No Schedule Yet on Japan Beef Trade-USDA's Johanns
WASHINGTON Japan still has provided no time frame for reopening its market to American beef, despite speculation that trade could resume this summer, U.S. Agriculture Secretary Mike Johanns said on Tuesday.
"I've gotten no confirmation at all as to what the time line is," Johanns told Reuters after speaking to a group of state agriculture officials.
Japan had been the No. 1 importer of American beef until Tokyo suspended all purchases in December 2003, following the discovery of the first U.S. case of mad cow disease.
Since then, USDA has tightened some safeguards against a fatal animal disease that can be transmitted to humans in a variant form by eating beef from contaminated cattle.
With those safeguards in place, USDA argues that the U.S. beef industry should now have full access to what had been a $1.4 billion market in 2003.
While Japan tentatively has approved a new program that would reopen its border to some U.S. beef, Tokyo has not yet said when it would give final approval to resume trade.
A U.S. meat industry official in Singapore on Monday estimated that Japan's market would reopen by July.
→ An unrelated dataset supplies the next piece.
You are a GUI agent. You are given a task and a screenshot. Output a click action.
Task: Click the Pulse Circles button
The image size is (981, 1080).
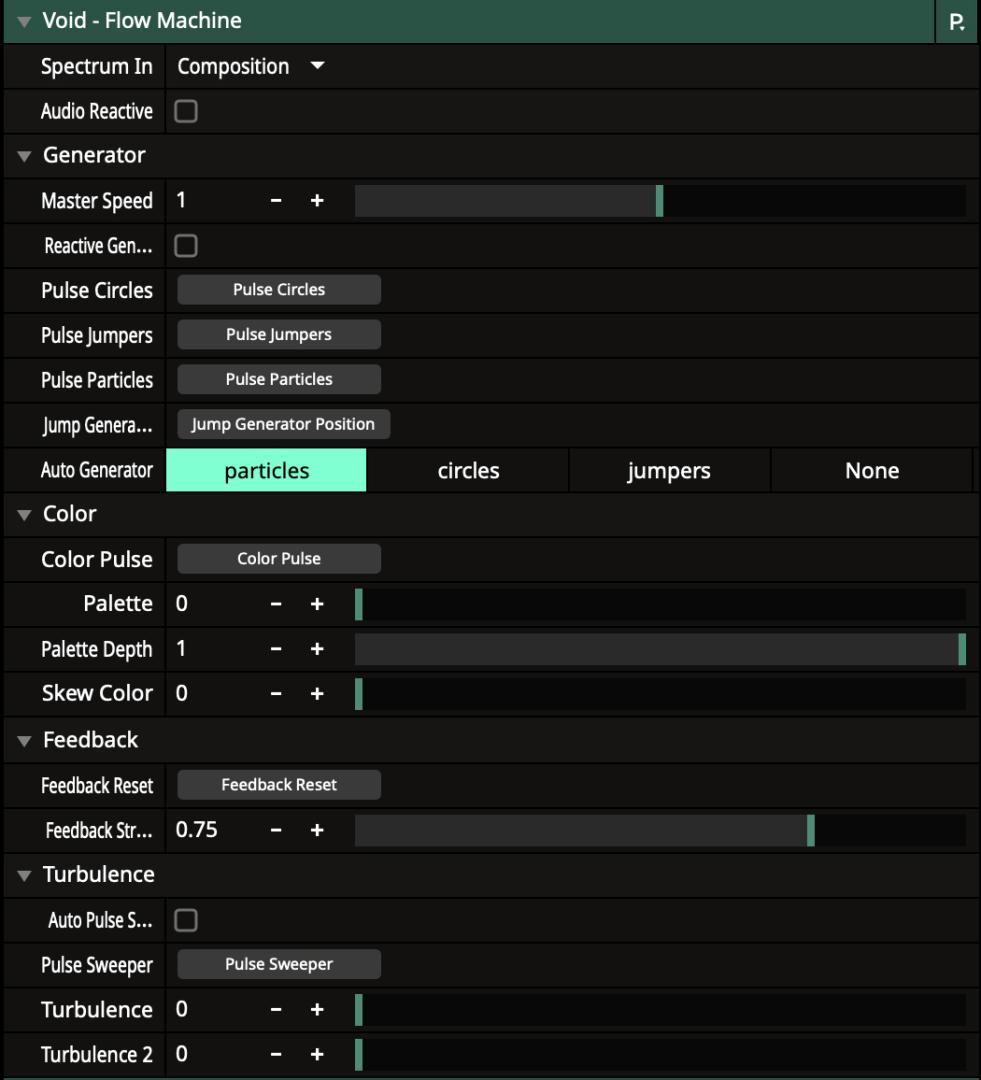click(279, 289)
Last week, a Japanese official based in the United States was quoted saying he thought the trade ban would end by this summer.
"I've gotten no indication on that," Johanns said.
So far, Japan has ignored a request by Johanns that it set a firm date for relaxing its ban on U.S. beef.
Once beef exports to Japan are approved by Tokyo, Johanns noted there will be "the process of ramping up; just the mechanics" of getting back into that market. Johanns did not estimate how long that would take.
"To set a timeline would be very hard for me to do," he said.